Not from here

I am in California, no longer a resident of New Hampshire, not quite a resident of California yet.  I have been thinking a lot about place recently, about how I am never quite in one place.  I never seem to be “from here.”

I was born in Cambridge, Massachusetts, as my father started law school there at Harvard.  But before I was one year old I was here in California for a few weeks; my father was still in the naval reserve, so when he went off for his summer of service, my mother flew here with me.  The next summer (I do not remember any of this) we spent in Cleveland, Ohio.  And the following summer (1960) we moved to Arcadia, California, a suburb of Los Angeles.

I remember Arcadia so clearly, even though it was fifty years ago now that I lived there.  I attended elementary and junior high school there; I visited the public library daily during the summer; I rode my bike to see friends and to piano lessons and so on.

Then, in 1972, my parents moved to Newport Beach and I went off to boarding school at Phillips Exeter.  The two events were somewhat linked; if we had stayed in Arcadia I might have stayed with my friends in the public schools there.  But, coming here to a new town and new schools, it seemed to make even more sense to go East, in search of academic challenge.  For the next few years, I spent summers here in Newport Beach, but I did not consider myself FROM here.  When asked, in California, where are you from, I would generally say “I go to school back east.”  And when asked, in New Hampshire, where I was from, I would say “from California.”  I even did things to “reinforce” my California identity, like listen to the Beach Boys, which at the time was UNHEARD of back east.

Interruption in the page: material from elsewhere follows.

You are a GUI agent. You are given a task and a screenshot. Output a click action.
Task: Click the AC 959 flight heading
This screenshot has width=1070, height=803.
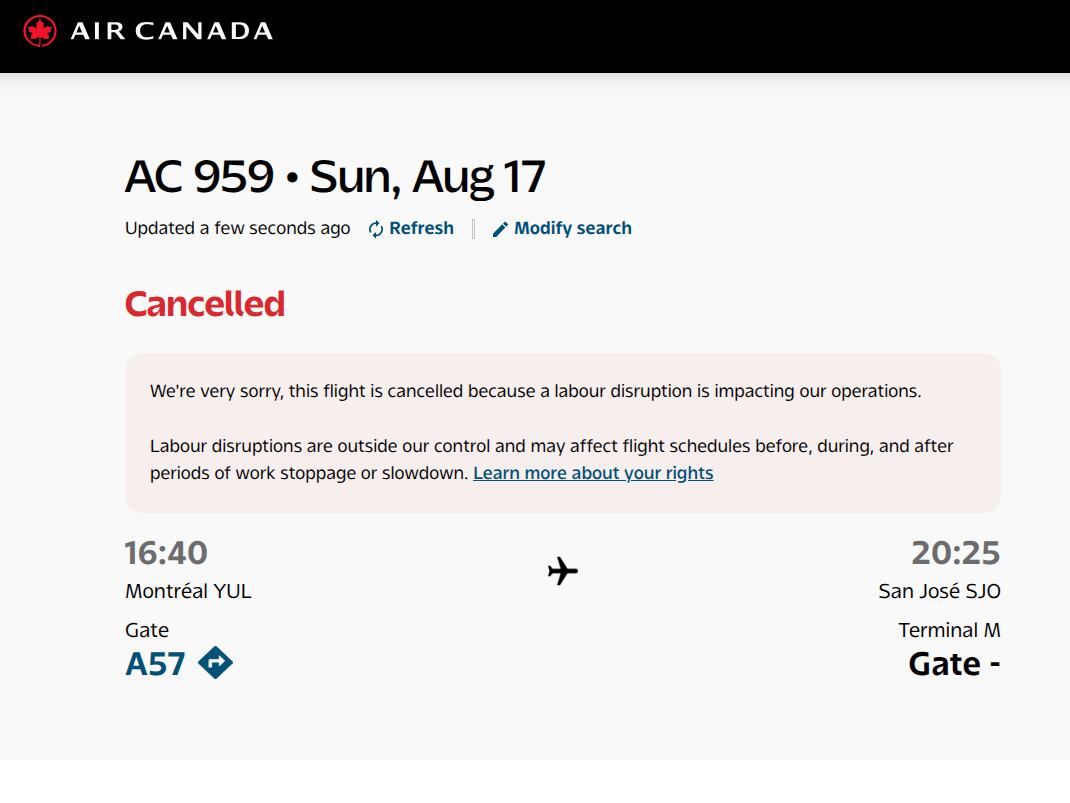[335, 176]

When I graduated from Harvard Law School, and started working in Washington, DC, my “residence” had more or less the same pattern.  When asked, back east, where I was from, I would say California; when asked, in California, where I was from, I would say that I lived and worked in Washington.  This became even more pronounced in 1986, when I moved to Hong Kong.  I was clearly NOT from Hong Kong, but I loved living and working there, in part because almost everyone was “not from here,” they were from New Zealand and Britain and Germany and Australia.  And even those who were “from” Hong Kong were generally from some other part of China, and had fascinating stories about how their families arrived in Hong Kong with nothing and worked their way up.  I am sure that this was one reason that, in 1995, when offered a chance to return to Hong Kong, I leapt.

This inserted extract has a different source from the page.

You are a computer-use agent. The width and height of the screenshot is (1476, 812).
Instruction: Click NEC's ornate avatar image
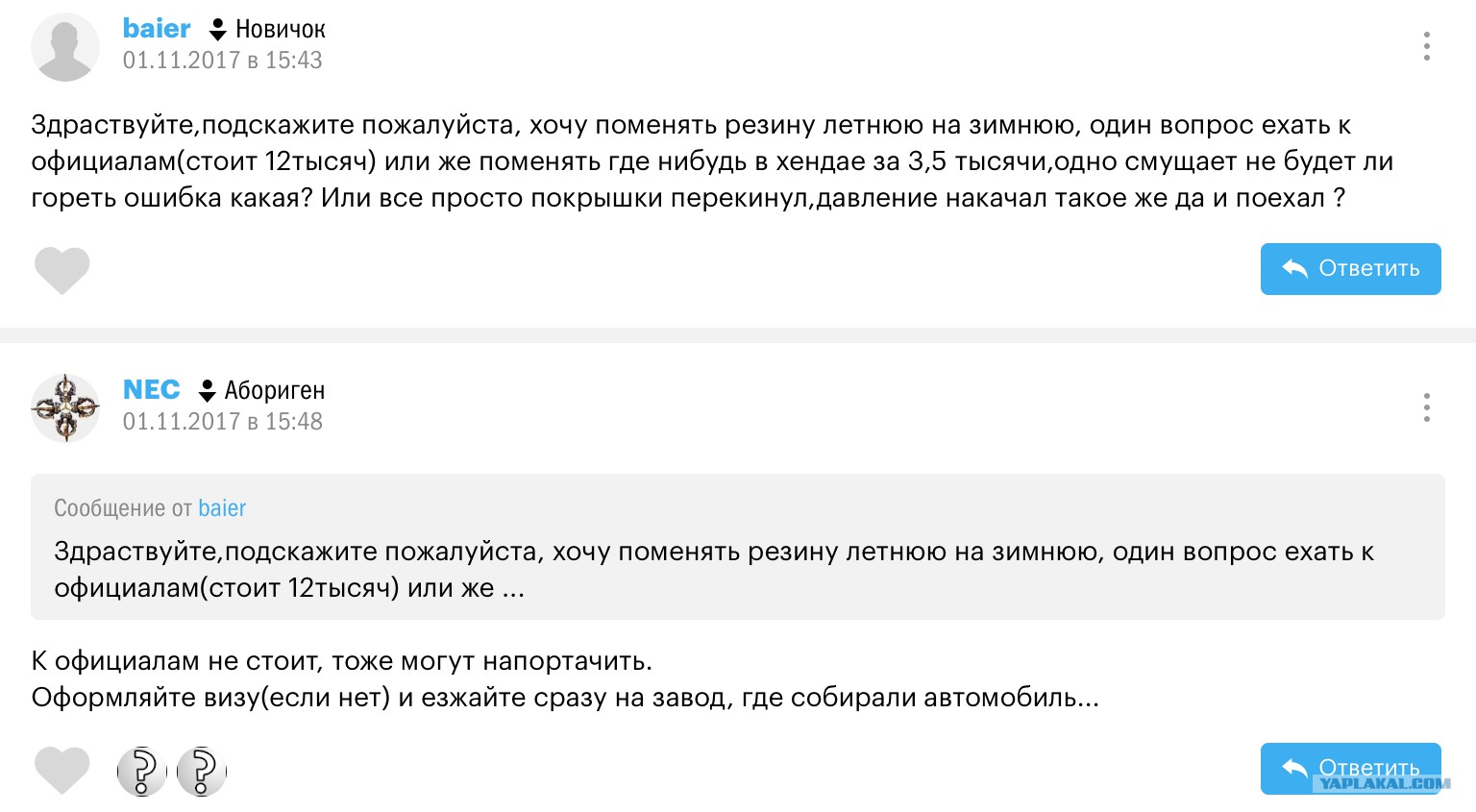[65, 408]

For the past six years, we have actually had two houses.  When we moved up to Exeter, in the late summer of 2008, we kept our house in Virginia.  For one thing, we would never have fit all our books and clothes in the Exeter house; for another, Masami was only given a one-year appointment; who was to say that we would not be returning after one school year?  So we commuted from Virginia to New Hampshire and then, after selling the Virginia house and buying the California house, we commuted from California to New Hampshire.  We certainly have never dared to say that we are from New Hampshire; one has to have generations of ancestors buried there, I believe, to be from New Hampshire.  But we also have not been from California; it is just a summer house, where we stay while visiting my parents and enjoying the beach.

But now we have emptied our Exeter apartment, turned the keys back to the Academy, and (soon) given up our New Hampshire drivers’ licenses.  We have only the one house, here in California.  So how will I answer that inevitable question:  where are you from?  Probably not with a simple answer, because I doubt that, even if I live the rest of my life here, that I will feel that I am FROM here.